EXERCISE GOAL:
Word by word and line by line, write out all of the records.

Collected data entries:
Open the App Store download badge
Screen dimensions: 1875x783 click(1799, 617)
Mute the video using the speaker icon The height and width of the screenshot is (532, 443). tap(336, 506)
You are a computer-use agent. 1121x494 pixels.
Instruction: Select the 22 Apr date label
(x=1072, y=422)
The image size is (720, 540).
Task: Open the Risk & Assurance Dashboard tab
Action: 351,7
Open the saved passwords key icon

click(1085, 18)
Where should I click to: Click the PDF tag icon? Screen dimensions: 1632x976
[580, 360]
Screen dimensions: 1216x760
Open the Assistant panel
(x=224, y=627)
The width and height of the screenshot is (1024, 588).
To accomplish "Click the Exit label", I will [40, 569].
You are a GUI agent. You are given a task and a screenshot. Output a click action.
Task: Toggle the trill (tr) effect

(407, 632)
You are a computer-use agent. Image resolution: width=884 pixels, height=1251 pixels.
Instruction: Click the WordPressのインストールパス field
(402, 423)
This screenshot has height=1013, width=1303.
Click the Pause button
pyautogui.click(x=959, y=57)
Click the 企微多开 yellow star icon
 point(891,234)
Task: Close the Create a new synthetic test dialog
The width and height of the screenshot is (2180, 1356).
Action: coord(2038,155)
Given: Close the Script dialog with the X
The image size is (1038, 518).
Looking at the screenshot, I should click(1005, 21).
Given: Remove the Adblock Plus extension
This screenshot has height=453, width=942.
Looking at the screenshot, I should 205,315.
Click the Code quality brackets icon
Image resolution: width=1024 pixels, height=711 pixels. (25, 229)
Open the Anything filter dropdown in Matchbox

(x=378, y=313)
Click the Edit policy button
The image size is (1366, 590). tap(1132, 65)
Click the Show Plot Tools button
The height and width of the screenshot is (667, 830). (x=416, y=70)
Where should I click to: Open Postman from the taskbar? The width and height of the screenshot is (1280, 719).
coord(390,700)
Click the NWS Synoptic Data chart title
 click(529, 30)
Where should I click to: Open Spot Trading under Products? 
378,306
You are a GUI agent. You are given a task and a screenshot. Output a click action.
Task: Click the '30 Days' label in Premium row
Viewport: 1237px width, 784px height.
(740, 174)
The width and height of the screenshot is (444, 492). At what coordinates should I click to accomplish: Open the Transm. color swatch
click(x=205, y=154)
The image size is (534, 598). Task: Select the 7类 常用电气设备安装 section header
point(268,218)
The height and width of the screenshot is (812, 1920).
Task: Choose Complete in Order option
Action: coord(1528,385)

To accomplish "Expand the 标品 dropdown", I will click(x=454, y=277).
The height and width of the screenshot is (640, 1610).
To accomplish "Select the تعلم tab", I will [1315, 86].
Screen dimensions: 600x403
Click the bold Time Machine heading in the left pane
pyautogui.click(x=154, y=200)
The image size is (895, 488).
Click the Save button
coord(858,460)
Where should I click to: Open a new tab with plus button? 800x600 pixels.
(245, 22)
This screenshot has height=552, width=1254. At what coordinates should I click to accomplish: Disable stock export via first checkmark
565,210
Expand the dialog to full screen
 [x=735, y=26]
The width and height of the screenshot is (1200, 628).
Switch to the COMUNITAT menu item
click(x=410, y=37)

SOLUTION FOR THIS EXERCISE:
Open the App Store download badge
Screen dimensions: 1875x783 click(1799, 617)
Mute the video using the speaker icon The height and width of the screenshot is (532, 443). tap(336, 506)
You are a computer-use agent. 1121x494 pixels.
Instruction: Select the 22 Apr date label
(x=1072, y=422)
The image size is (720, 540).
Task: Open the Risk & Assurance Dashboard tab
Action: 351,7
Open the saved passwords key icon

click(1085, 18)
Where should I click to: Click the PDF tag icon? Screen dimensions: 1632x976
[580, 360]
Screen dimensions: 1216x760
Open the Assistant panel
(x=224, y=627)
The width and height of the screenshot is (1024, 588).
To accomplish "Click the Exit label", I will [40, 569].
You are a GUI agent. You are given a task and a screenshot. Output a click action.
Task: Toggle the trill (tr) effect

(407, 632)
You are a computer-use agent. Image resolution: width=884 pixels, height=1251 pixels.
Instruction: Click the WordPressのインストールパス field
(402, 423)
This screenshot has height=1013, width=1303.
Click the Pause button
pyautogui.click(x=959, y=57)
Click the 企微多开 yellow star icon
 point(891,234)
Task: Close the Create a new synthetic test dialog
The width and height of the screenshot is (2180, 1356).
Action: coord(2038,155)
Given: Close the Script dialog with the X
The image size is (1038, 518).
Looking at the screenshot, I should click(1005, 21).
Given: Remove the Adblock Plus extension
This screenshot has height=453, width=942.
Looking at the screenshot, I should 205,315.
Click the Code quality brackets icon
Image resolution: width=1024 pixels, height=711 pixels. (25, 229)
Open the Anything filter dropdown in Matchbox

(x=378, y=313)
Click the Edit policy button
The image size is (1366, 590). tap(1132, 65)
Click the Show Plot Tools button
The height and width of the screenshot is (667, 830). (x=416, y=70)
Where should I click to: Open Postman from the taskbar? The width and height of the screenshot is (1280, 719).
coord(390,700)
Click the NWS Synoptic Data chart title
 click(529, 30)
Where should I click to: Open Spot Trading under Products? 
378,306
You are a GUI agent. You are given a task and a screenshot. Output a click action.
Task: Click the '30 Days' label in Premium row
Viewport: 1237px width, 784px height.
(740, 174)
The width and height of the screenshot is (444, 492). At what coordinates should I click to accomplish: Open the Transm. color swatch
click(x=205, y=154)
The image size is (534, 598). Task: Select the 7类 常用电气设备安装 section header
point(268,218)
The height and width of the screenshot is (812, 1920).
Task: Choose Complete in Order option
Action: coord(1528,385)

To accomplish "Expand the 标品 dropdown", I will click(x=454, y=277).
The height and width of the screenshot is (640, 1610).
To accomplish "Select the تعلم tab", I will [1315, 86].
Screen dimensions: 600x403
Click the bold Time Machine heading in the left pane
pyautogui.click(x=154, y=200)
The image size is (895, 488).
Click the Save button
coord(858,460)
Where should I click to: Open a new tab with plus button? 800x600 pixels.
(245, 22)
This screenshot has height=552, width=1254. At what coordinates should I click to accomplish: Disable stock export via first checkmark
565,210
Expand the dialog to full screen
 [x=735, y=26]
The width and height of the screenshot is (1200, 628).
Switch to the COMUNITAT menu item
click(x=410, y=37)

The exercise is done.